• **Exercise**: Put the lines of the data from the line with "Task: Click the sword hero effect icon" to the line with "tap(267, 182)", both included, into a numbered list. Omit blank lines and leave the pictures out.

• **Records supplied**:
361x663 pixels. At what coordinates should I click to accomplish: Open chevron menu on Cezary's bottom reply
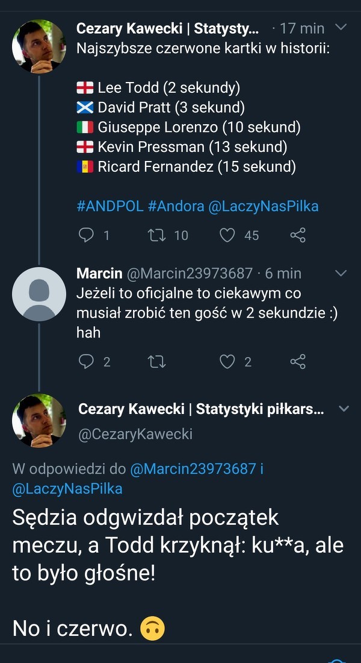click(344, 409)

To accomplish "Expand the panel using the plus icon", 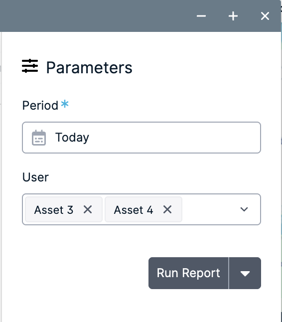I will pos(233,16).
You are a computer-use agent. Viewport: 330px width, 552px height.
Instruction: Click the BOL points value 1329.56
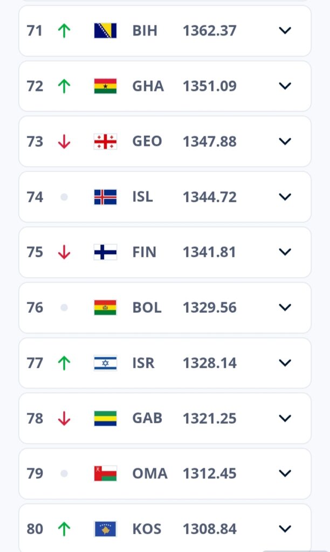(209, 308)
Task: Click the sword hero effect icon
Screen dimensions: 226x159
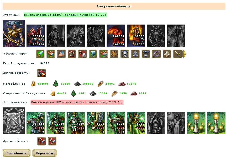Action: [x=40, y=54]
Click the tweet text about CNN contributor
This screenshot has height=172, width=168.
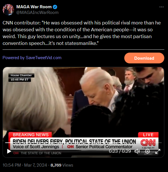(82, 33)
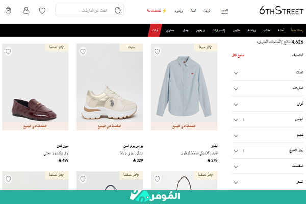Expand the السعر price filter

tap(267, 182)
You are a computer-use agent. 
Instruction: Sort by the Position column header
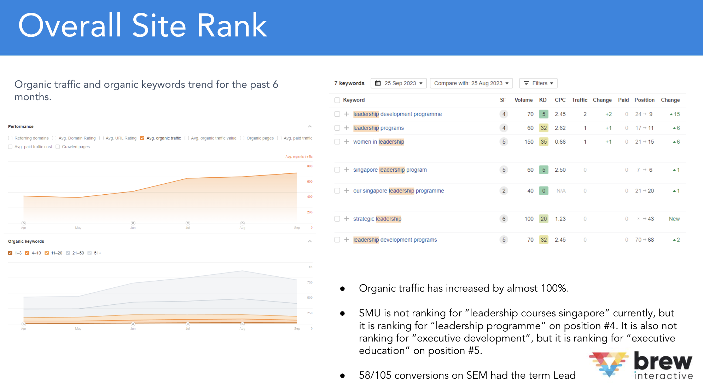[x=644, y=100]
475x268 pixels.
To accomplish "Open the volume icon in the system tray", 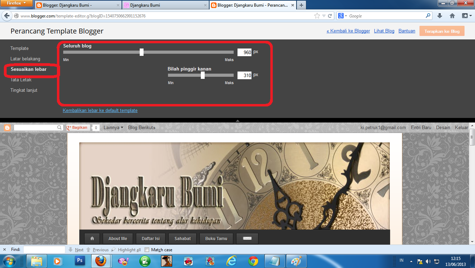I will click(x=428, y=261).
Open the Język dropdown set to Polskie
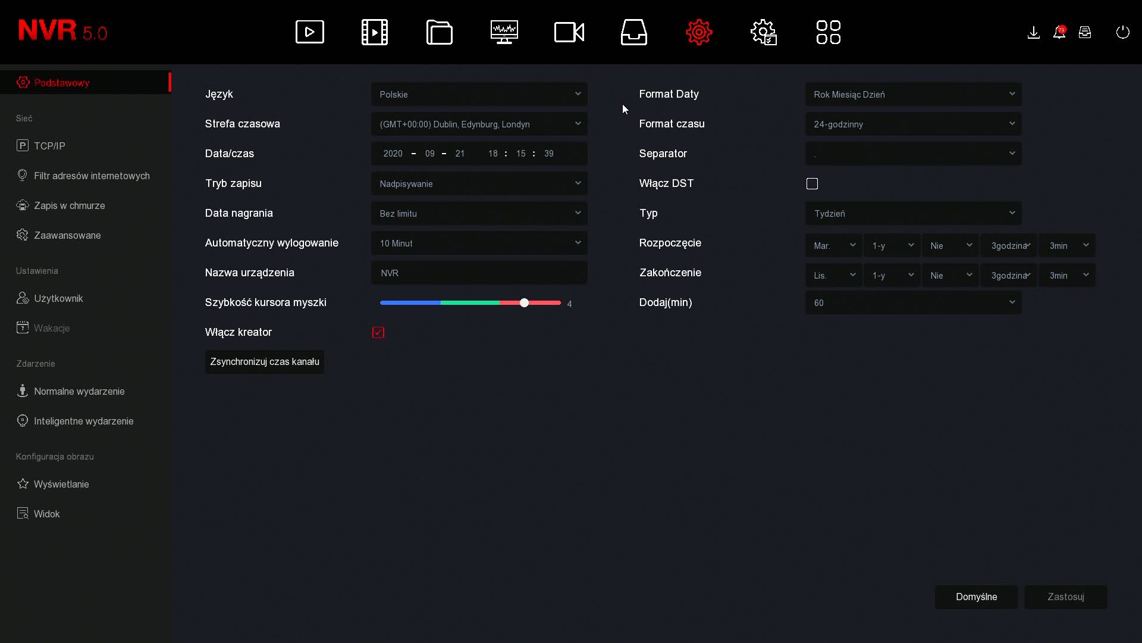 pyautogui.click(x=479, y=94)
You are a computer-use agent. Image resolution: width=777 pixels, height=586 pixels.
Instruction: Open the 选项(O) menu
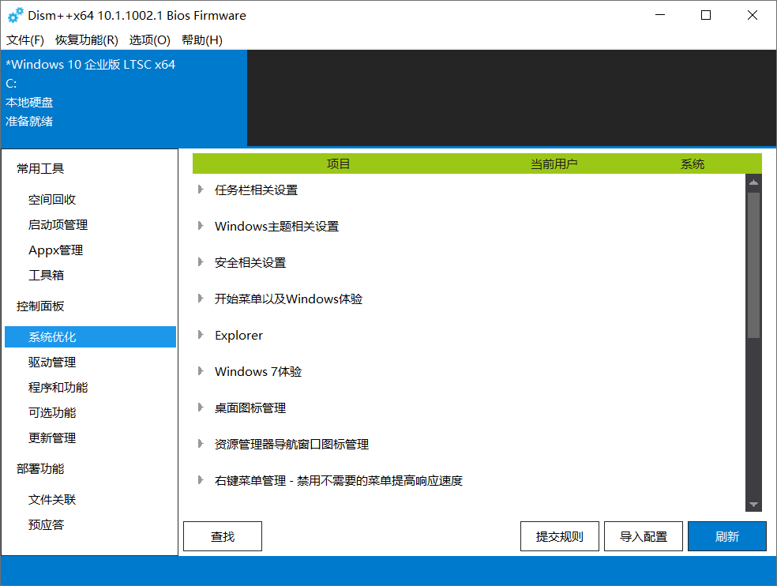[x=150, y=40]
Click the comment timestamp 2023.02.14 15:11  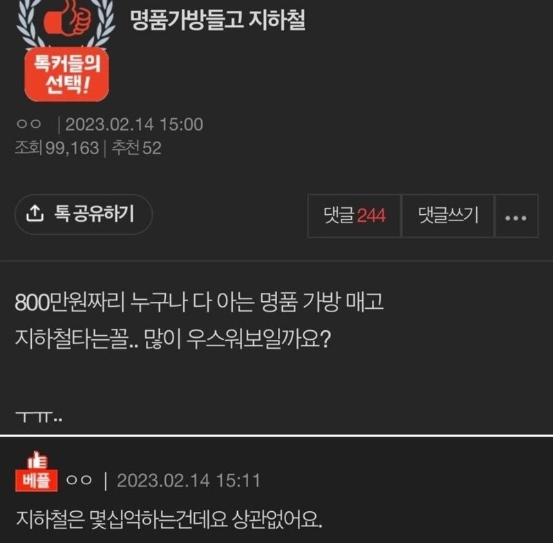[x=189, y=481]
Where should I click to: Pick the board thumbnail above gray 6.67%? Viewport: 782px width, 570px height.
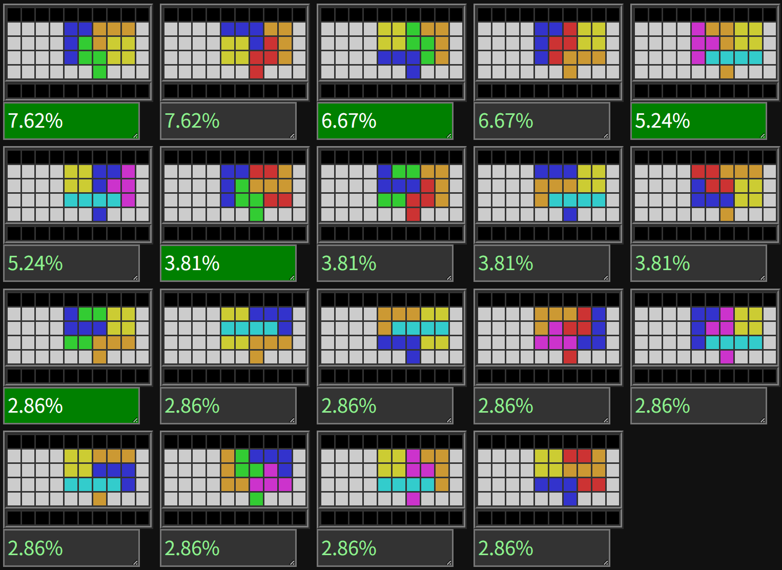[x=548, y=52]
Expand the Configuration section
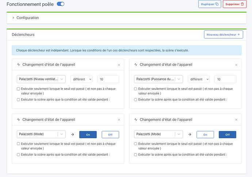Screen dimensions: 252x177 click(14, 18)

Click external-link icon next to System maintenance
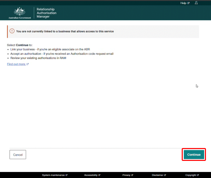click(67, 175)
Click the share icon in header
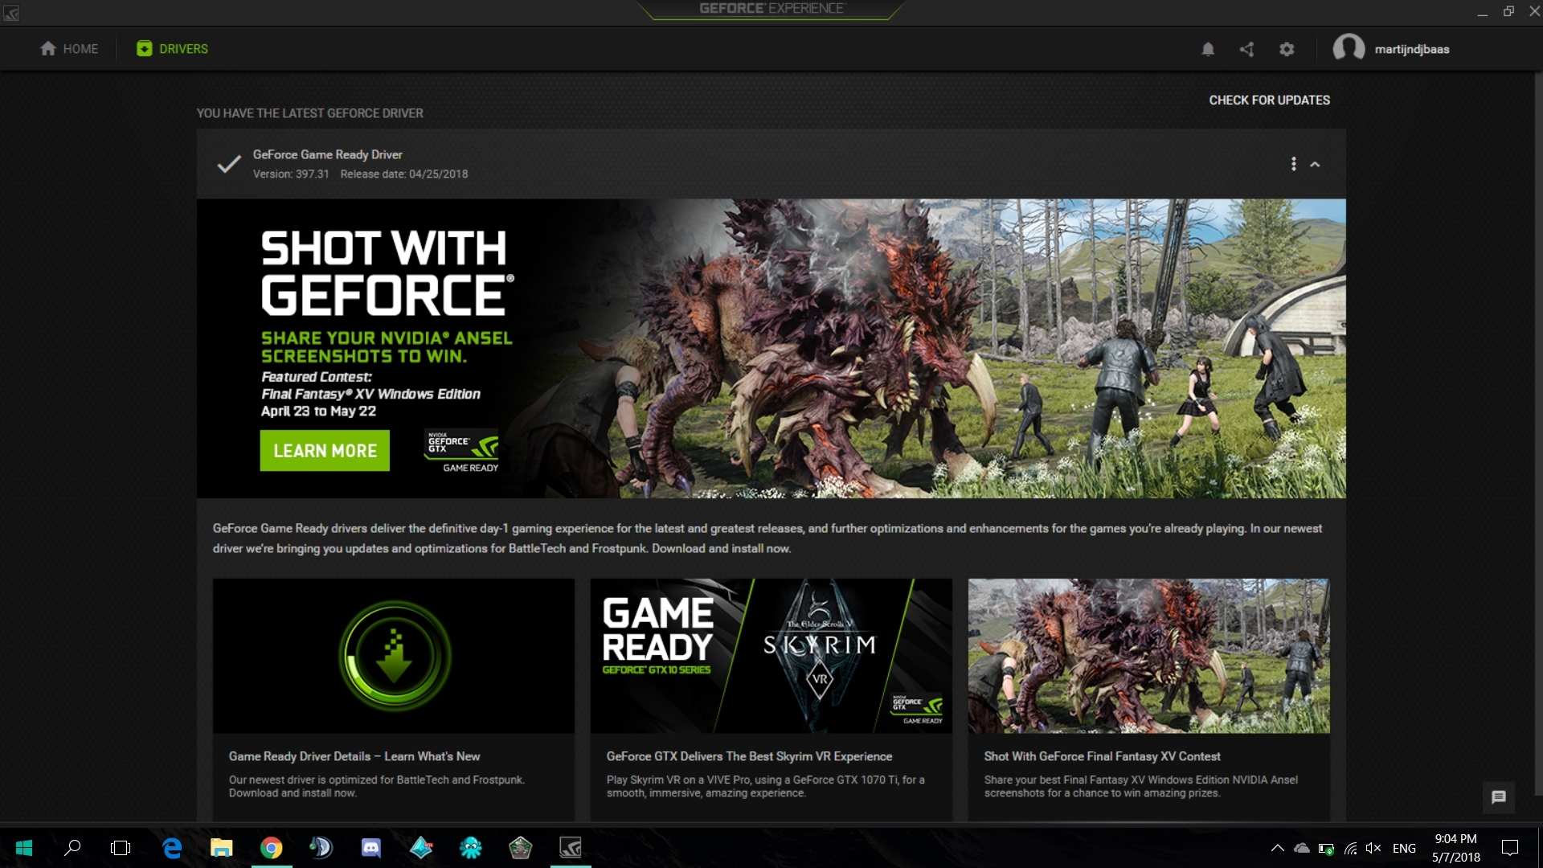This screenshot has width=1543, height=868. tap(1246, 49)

• **The result**:
1. Task: Click the sword hero effect icon
2. Screen dimensions: 226x159
3. Action: [x=40, y=54]
4. Click the tweet text about CNN contributor
5. This screenshot has height=172, width=168.
6. (82, 33)
7. Expand the السعر price filter
8. tap(267, 182)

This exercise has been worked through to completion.